If you use any of the negative binomial packages (like DESeq2 or edgeR) then you'll simply have to omit the samples without a pair. Actually it makes no difference whether you explicitly omit them or not, because the linear modelling approach implemented in those packages will have the effect of removing the unpaired samples automatically.

If you use limma to analyse your RNA-seq data (either voom or limma-trend), then you can use duplicateCorrelation() to estimate the correlation between samples from the same pair. This approach allows you to include all your samples, whether they have a pair or not. That's the way I approach problems of this type because I don't like to throw data out.
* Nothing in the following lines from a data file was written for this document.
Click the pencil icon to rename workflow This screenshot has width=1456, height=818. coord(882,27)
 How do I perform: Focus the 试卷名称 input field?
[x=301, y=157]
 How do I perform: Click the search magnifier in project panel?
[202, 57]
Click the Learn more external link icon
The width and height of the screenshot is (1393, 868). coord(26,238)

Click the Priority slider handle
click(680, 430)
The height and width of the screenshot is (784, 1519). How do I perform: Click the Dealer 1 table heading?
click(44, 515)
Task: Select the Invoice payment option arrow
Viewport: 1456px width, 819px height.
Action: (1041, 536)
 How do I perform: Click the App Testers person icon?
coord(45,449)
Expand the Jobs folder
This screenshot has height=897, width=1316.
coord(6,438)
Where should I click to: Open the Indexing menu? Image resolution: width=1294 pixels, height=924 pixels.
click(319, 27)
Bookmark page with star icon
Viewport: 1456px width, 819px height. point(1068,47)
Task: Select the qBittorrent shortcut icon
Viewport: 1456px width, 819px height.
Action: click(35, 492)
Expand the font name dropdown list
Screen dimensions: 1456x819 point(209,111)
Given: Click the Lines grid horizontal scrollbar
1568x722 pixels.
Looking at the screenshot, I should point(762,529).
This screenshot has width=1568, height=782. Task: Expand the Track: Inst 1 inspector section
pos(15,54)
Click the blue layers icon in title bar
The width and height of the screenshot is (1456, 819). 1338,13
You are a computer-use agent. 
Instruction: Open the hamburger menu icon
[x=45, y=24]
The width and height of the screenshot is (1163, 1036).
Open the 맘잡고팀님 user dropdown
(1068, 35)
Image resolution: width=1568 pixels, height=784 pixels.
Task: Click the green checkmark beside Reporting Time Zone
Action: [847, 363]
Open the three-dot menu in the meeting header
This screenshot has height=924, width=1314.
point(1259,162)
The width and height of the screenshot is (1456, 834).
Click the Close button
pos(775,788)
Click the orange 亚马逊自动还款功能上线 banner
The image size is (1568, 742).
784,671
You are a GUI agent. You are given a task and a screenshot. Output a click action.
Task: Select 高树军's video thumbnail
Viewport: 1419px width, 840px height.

I usually do recommend duplicateCorrelation() in cases where there are sample relationships that cannot be included in a design matrix. Here I would argue that the variance of interest is, within a pair, how far is the treated sample from the value predicted by a shared treatment effect. Kind of analogous to testing on differences in a paired t-test. If the correlation between pairs is high, I don't think adding unpaired samples helps much to estimate this variance. If the correlation between pairs is low, and the number of unpaired samples is high, I can imagine how it would help. So I can see why you would recommend the duplicateCorrelation route either way.

Including the samples without pair doesn't help you estimate the treatment effect, or the biological variability, if you have a single point per individual. I wouldn't include them.

Michael, thanks a lot for an explanation. However DE genes set slightly differs from running DESeq on complete data set, where not paired samples should be discarded automatically (as Gordon Smyth said below), from the DE genes set I obtained when discard not-paired samples manually from experimental design. The difference is minor though with 1-2 genes less in second case.

I usually do recommend duplicateCorrelation() in cases where there are sample relationships that cannot be included in a design matrix. Here I would argue that the variance of interest is, within a pair, how far is the treated sample from the value predicted by a shared treatment effect. Kind of analogous to testing on differences in a paired t-test. If the correlation between pairs is high, I don't think adding unpaired samples helps much to estimate this variance. If the correlation between pairs is low, and the number of unpaired samples is high, I can imagine how it would help. So I can see why you would recommend the duplicateCorrelation route either way.

Thanks a lot Gordon for clarification of this point.